What is needed =
Recast the listing below as a JSON list of strings, with one string for each line and any blank lines left out.

Data supplied =
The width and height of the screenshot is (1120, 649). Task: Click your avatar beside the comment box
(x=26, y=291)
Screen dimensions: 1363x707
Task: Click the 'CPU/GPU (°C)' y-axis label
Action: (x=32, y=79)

The solution =
[
  "The width and height of the screenshot is (1120, 649). Task: Click your avatar beside the comment box",
  "(x=26, y=291)",
  "Screen dimensions: 1363x707",
  "Task: Click the 'CPU/GPU (°C)' y-axis label",
  "Action: (x=32, y=79)"
]